As you know from last month's Diocesan Life, HIV/AIDS affects at least a third of the pregnant women in Swaziland, and Africa is looking at forty million orphans being left by AIDS in the next five years.

Dr. Ned and Emily Wallace have been there since early January. Dan and Maggie Land will be working there by the time I arrive. Under their guidance I will go seeking the face of Christ among the suffering and those who care for them.

Following my time in Swaziland I will go to Cape Town, where I am hoping to speak informally with as many South African bishops as I can about relations between our churches.

What I hope to bring back with me is an experience of African faith and a clearer vision of God's call to us in Bethlehem with regard to our sisters and brothers in Africa. Personally, I hope to be further stripped of American assumptions about the meaning of the words, "standard of living."

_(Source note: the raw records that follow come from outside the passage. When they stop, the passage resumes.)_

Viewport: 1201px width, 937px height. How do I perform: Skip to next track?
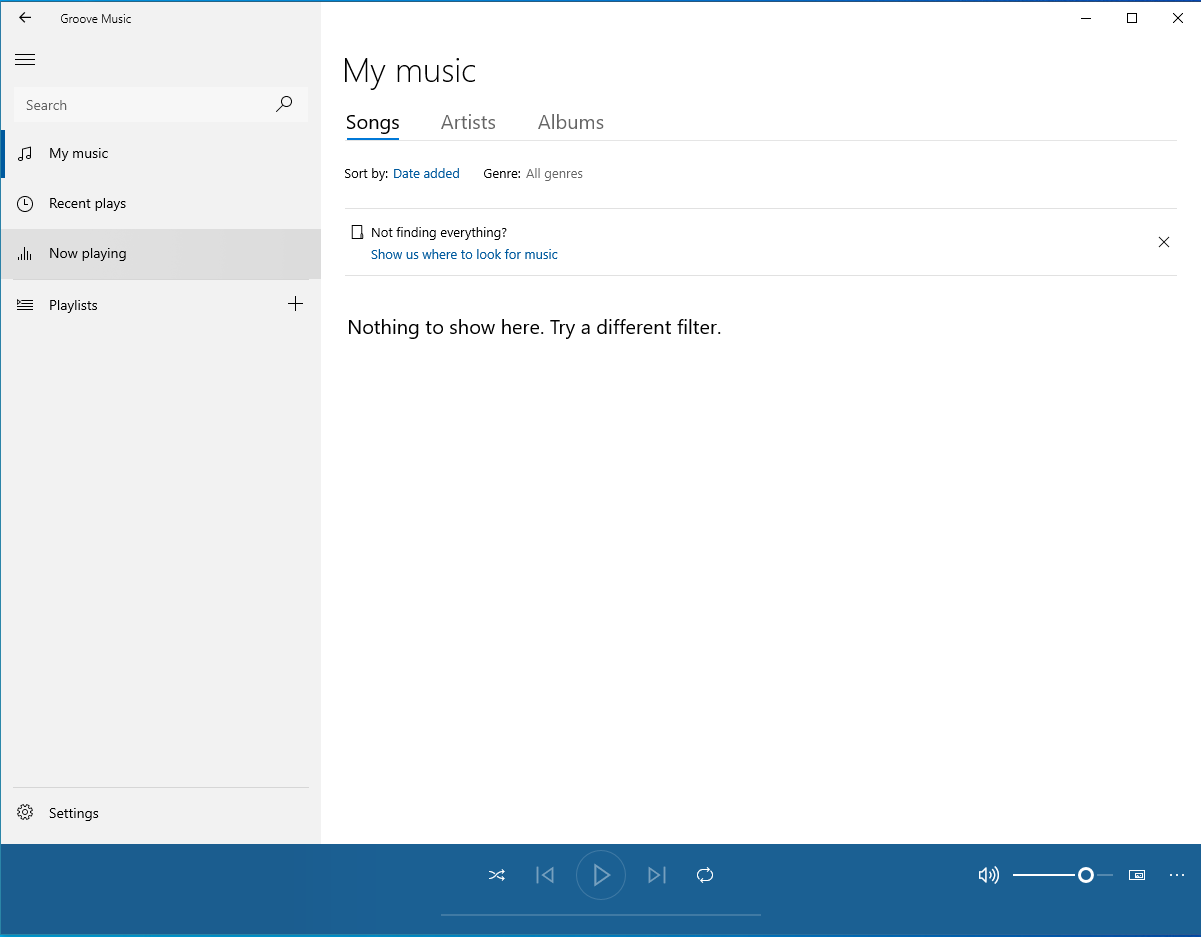[656, 875]
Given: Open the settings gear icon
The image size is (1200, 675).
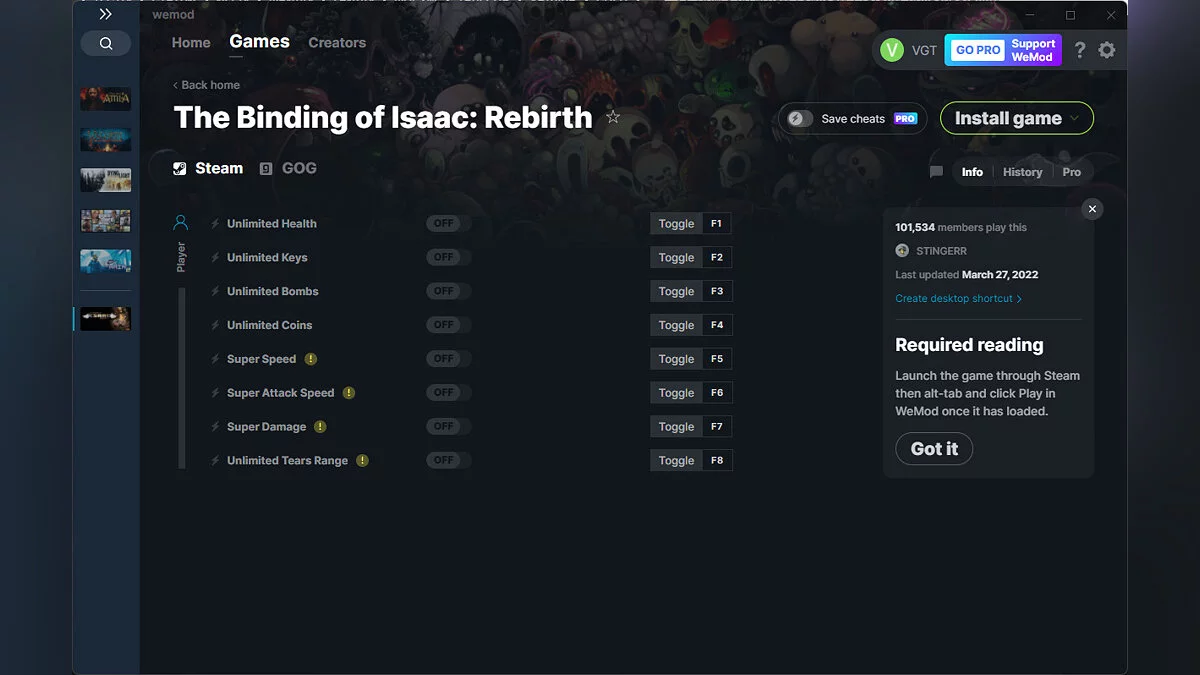Looking at the screenshot, I should point(1107,50).
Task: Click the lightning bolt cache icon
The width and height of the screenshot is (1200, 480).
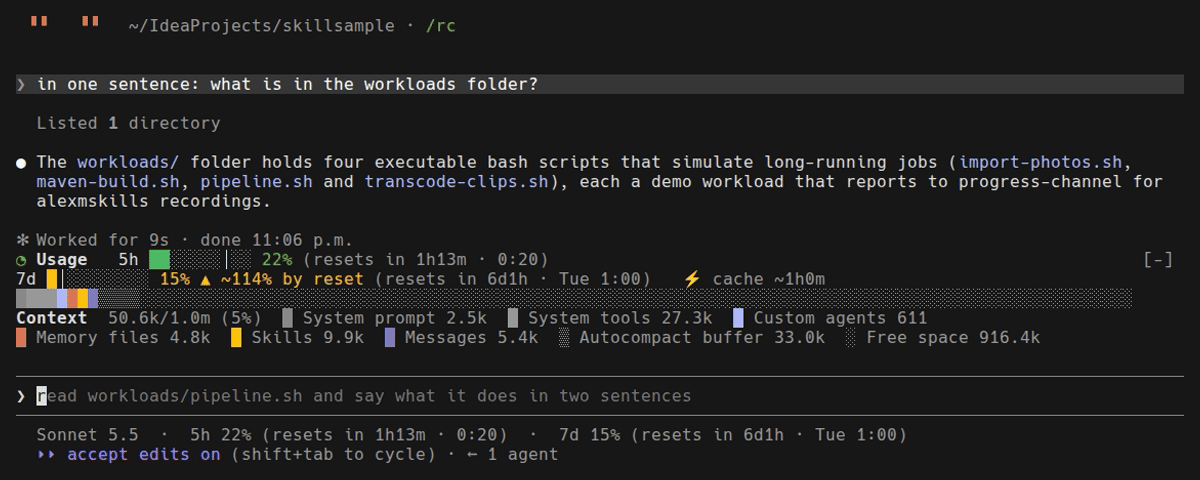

Pilgrims do not usually talk: they look, listen, reflect, and pray, and this will be the mode in which I will try to stay. If I am nevertheless asked to speak in Swaziland, I will try to give them a witness to the discipleship of the people and clergy of our Diocese, and do what I can to give them some sense of what a former colonial church looks like two centuries later.

Perhaps some of the good and the bad we have experienced in the Americanization of Christianity will be useful to them now that they have set their eyes on the Africanization of the faith. Again, I will not be volunteering this.

In late March and early April, the Rev. Dane Bragg, missioner for youth and social ministries, and others from our World Mission Committee plan to visit Swaziland and the exiled Sudanese diocese of Kaju Keji (home of Father Michael Kiju Paul).

Between my return and their departure, we will discuss my experience and begin to formulate the practical questions about possible diocesan partnership that they will then explore in both places.

This is the year when we intensify our shift into mission. Share the Bread 2000 gives each of us the opportunity to invite a friend to share the Episcopal experience of Christianity.

It is my hope that The World Mission Committee, which revived so wonderfully last year, will bring to our June convention a plan for us to serve Christ's neediest people and to deepen our contacts with Christians around the world.